Listen to tons of music. It’s okay not to like everything, but you’ll never know what you do or don’t like about music unless you listen to everything. I’m constantly amazed by all the different interpretations that can exist for a single musical phrase.

What’s an average day like for you?

Typically, I have rehearsal in the morning with the Oregon Symphony. I’ll do my smoothie and coffee thing before (and maybe after, too), and then I’ll practice until that day’s nba games start. Then, I just play bass and watch basketball unless I have more important things to do. It all depends on who’s around. Also, some days, I have more than one rehearsal, and other days I teach bass lessons. On extra special days, I get to do all of the above.

Do you get nervous before a performance? Do you have any pre-show rituals?

I always get nervous before the show, but something about the first note melts away the nerves for me and turns all that energy into something else. Some call it passion, but I would describe it more as direction. If you don’t direct that energy and tell it where to go, it will tell you where to go. As for rituals, I have none that are conscious!

Tell us about your favorite performance venues.

As a bassist, many venues tend to be frustrating to play in. Typically, the acoustics either make the bass sound nonexistent or completely overwhelming. There are some exceptions, though, such as the Musikverein of Vienna, Austria. That hall sounds so pure and rich. I remember wishing I could record every second of sound I heard in that space even when we weren’t playing.

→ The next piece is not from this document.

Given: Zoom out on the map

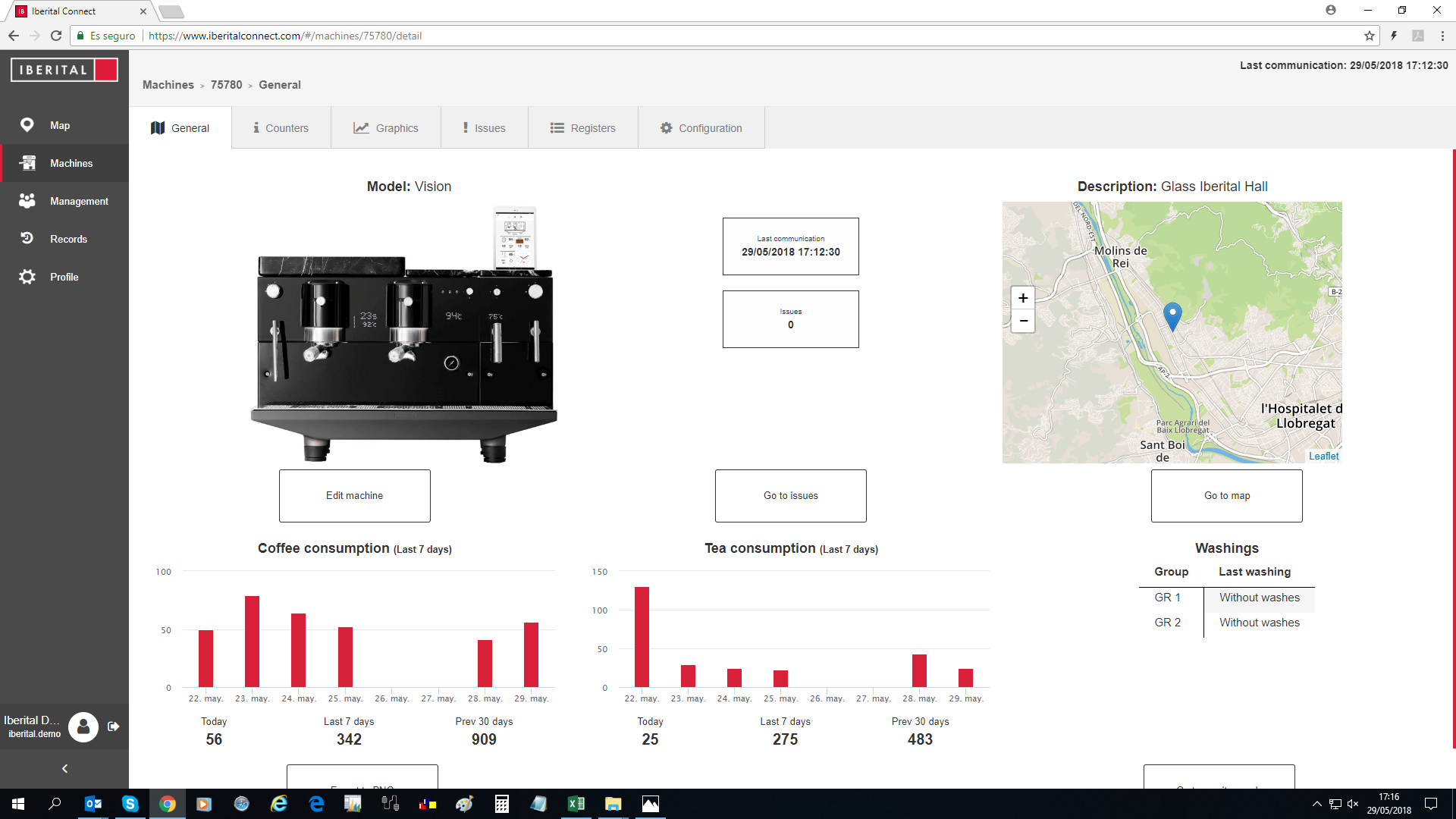Looking at the screenshot, I should [x=1023, y=321].
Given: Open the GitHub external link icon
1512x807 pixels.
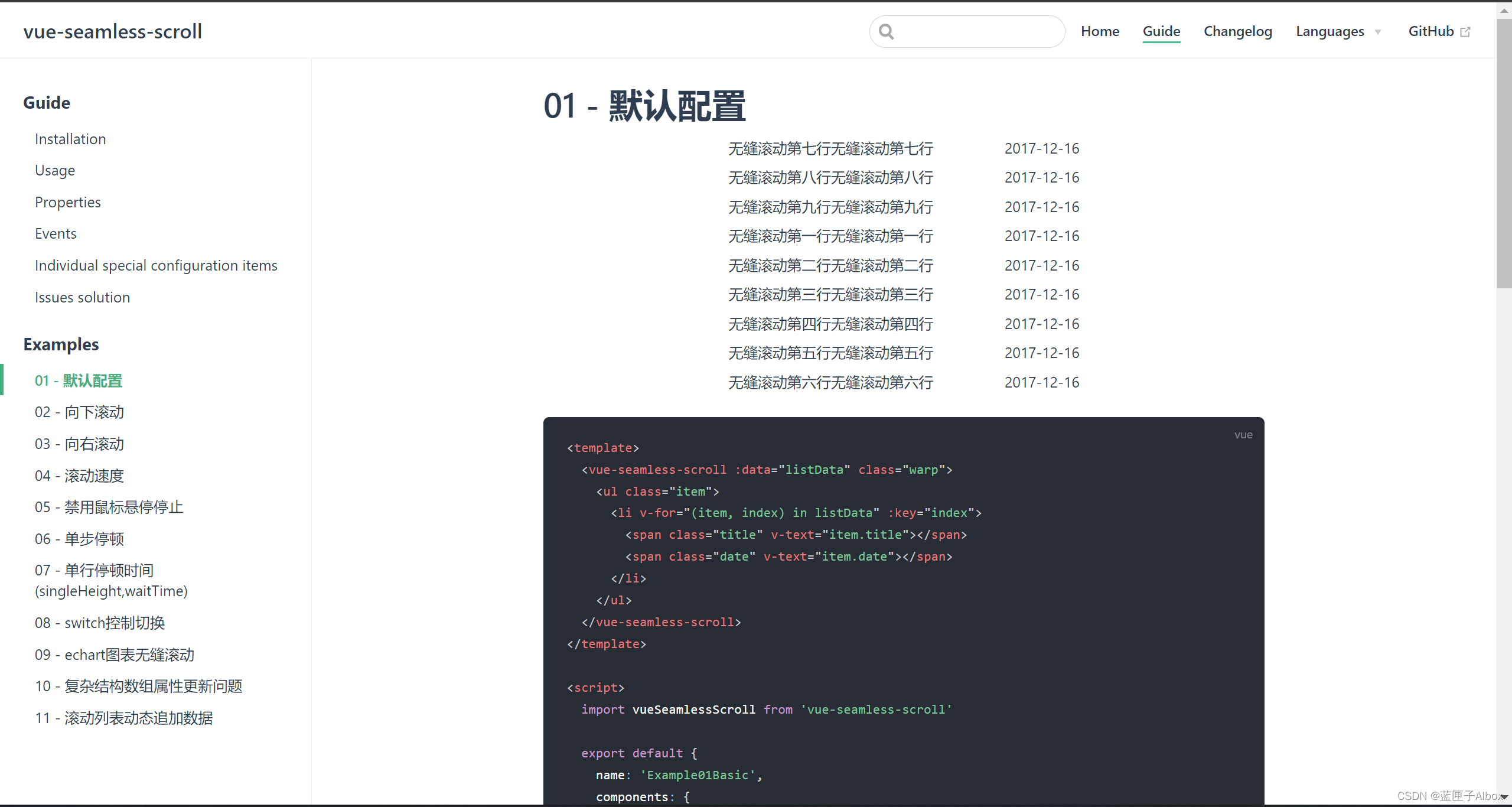Looking at the screenshot, I should tap(1467, 31).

If we agree to define “classical training” in music as an “extended study and mastery of a complete system of techniques, pedagogy, musical knowledge, and repertoire,” make a case for this approach in our multimedia, digitally driven world.

I wouldn’t even know how to do otherwise. When you begin to understand the universal aspects of music in an orchestra or ensemble, there are suddenly obvious paths that a lot of abstract concepts follow. Rhythm is a great example. Once you learn to follow the most significant musical lines of a piece you’re playing, what you need to do with your rhythm for hierarchy or balance becomes clear. Learning how to balance things on a sensory and artistic level has merit in every walk of life. To succeed at work, it helps to understand that the group objectives usually take priority over the individual.

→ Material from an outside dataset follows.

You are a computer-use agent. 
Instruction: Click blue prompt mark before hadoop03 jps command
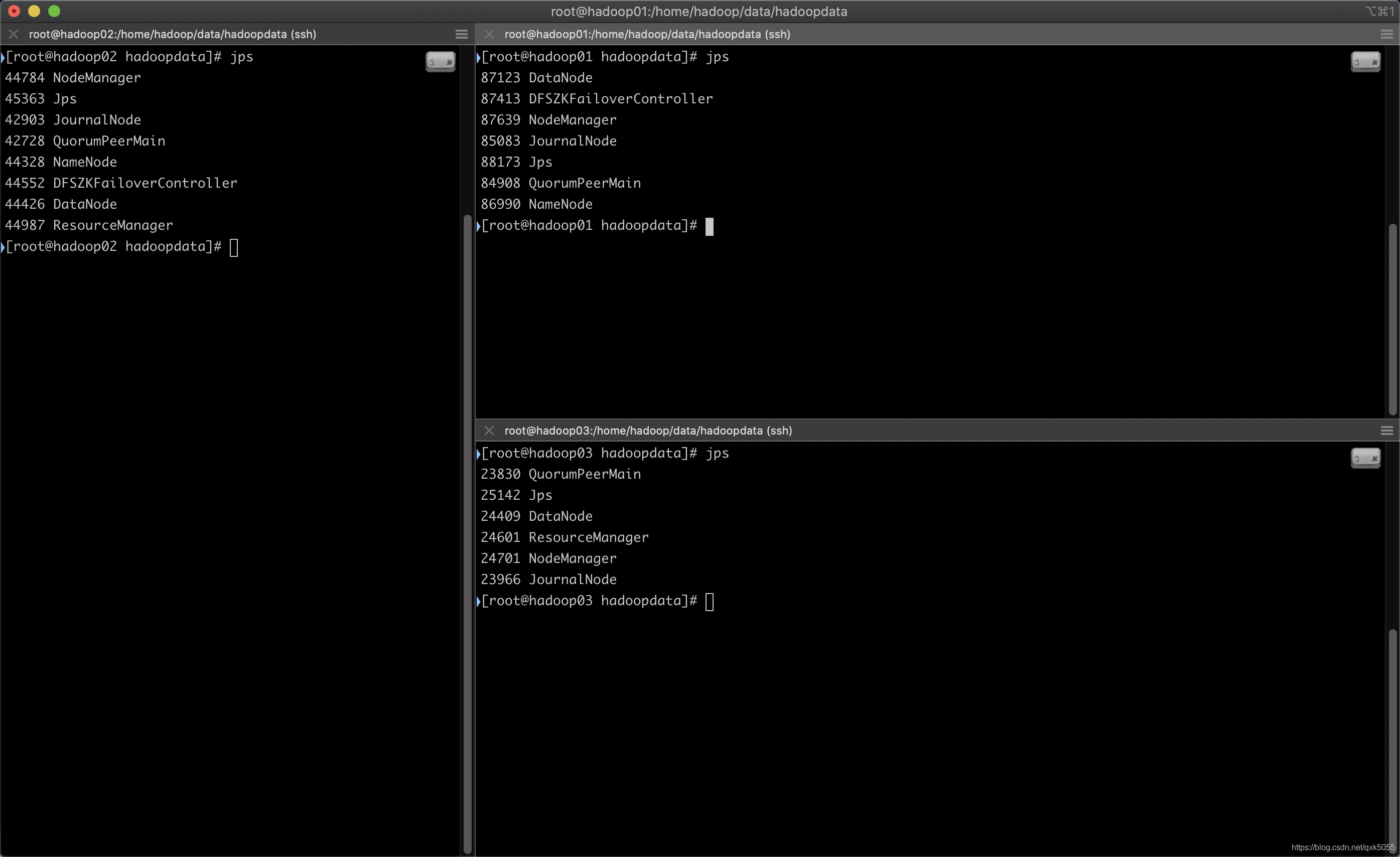[478, 454]
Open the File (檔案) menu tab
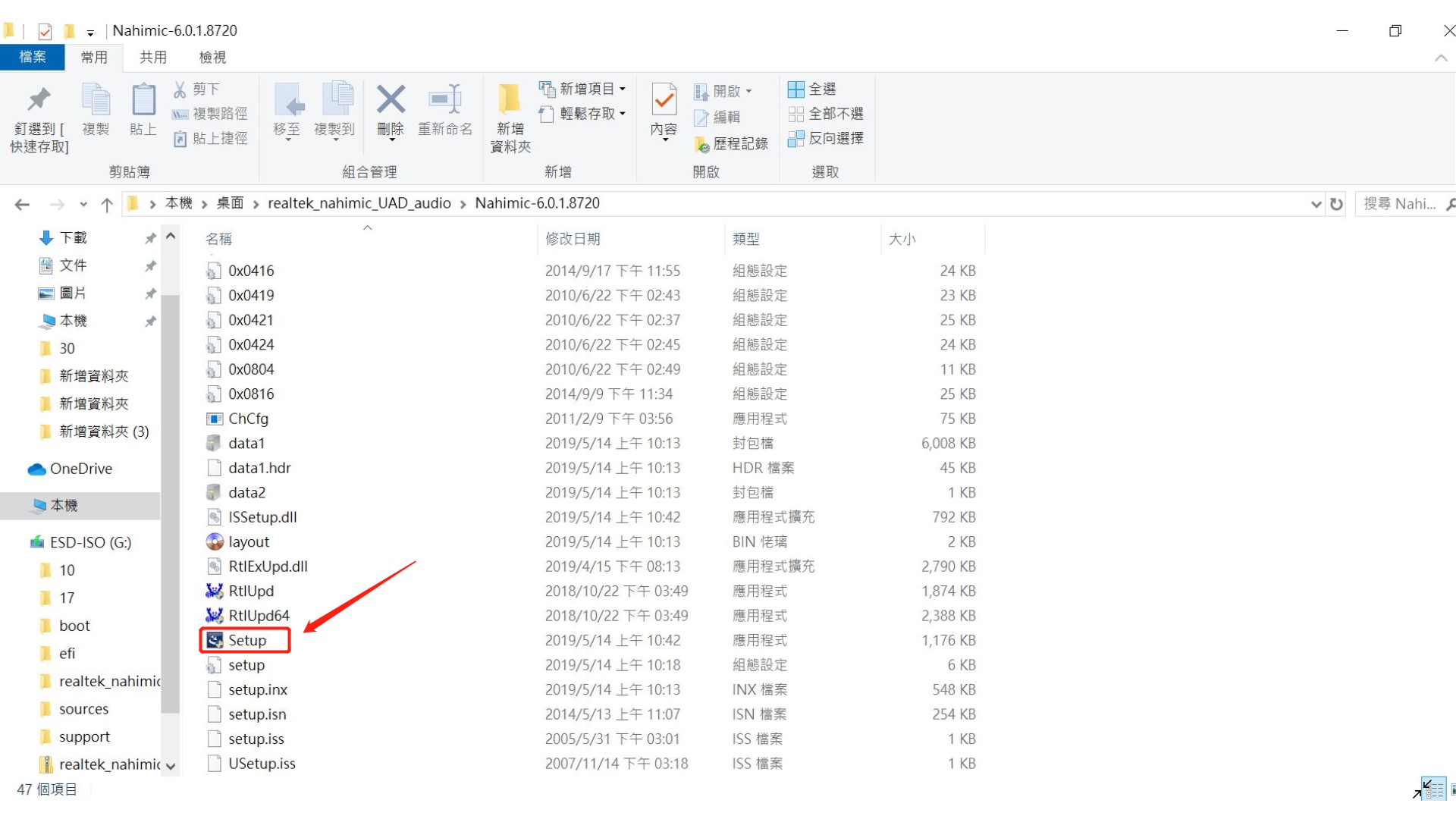 point(33,58)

In your opinion, are symphony orchestras still relevant or are they museums?

Symphony orchestras have changed in that almost all do bring the art of coordinated instrumental music to people wherever they may be. Even the most famous orchestras take their music out of the concert hall. My favorite take on this comes from an unfortunate necessity. Music has come to be considered expendable in schools all across the nation, and orchestras are the Band-aid for this dilemma. Whether through run-out concerts at schools or hosting kid’s shows filled to the brim with students, orchestras have taken a proactive approach in providing exposure.

What are your fondest musical memories?

When I started diving deep into my favorite recordings of different symphonies, I quickly found my way to Tchaikovsky’s Sixth Symphony. I was driving a friend home in a slightly mountainous area of Las Vegas, and when I turned on my music in the car, she said, “What the heck? You actually listen to this outside of class?” I didn’t even know how to respond since my love for the music was exploding, so I simply turned up the volume. By the time we got to her neighborhood, she was singing the melodies of the second movement as if she was preparing to perform them that night onstage. I saw music work its magic that day. That movement will forever make me think of that sunset and those mountains.

Who are your favorite musicians?

That’s a hard question! I’ve met and heard so many mind-blowing musicians. If I had to name one, it would have to be either Edgar Meyer or Jascha Heifetz. I don’t like using words like “divine” or “sublime,” but they are both well beyond those words in my eyes.

What’s the best advice you’ve ever been given?

Be thankful for the opportunity. Whatever that opportunity may be, try and find a genuine space in yourself that feels thankful for it.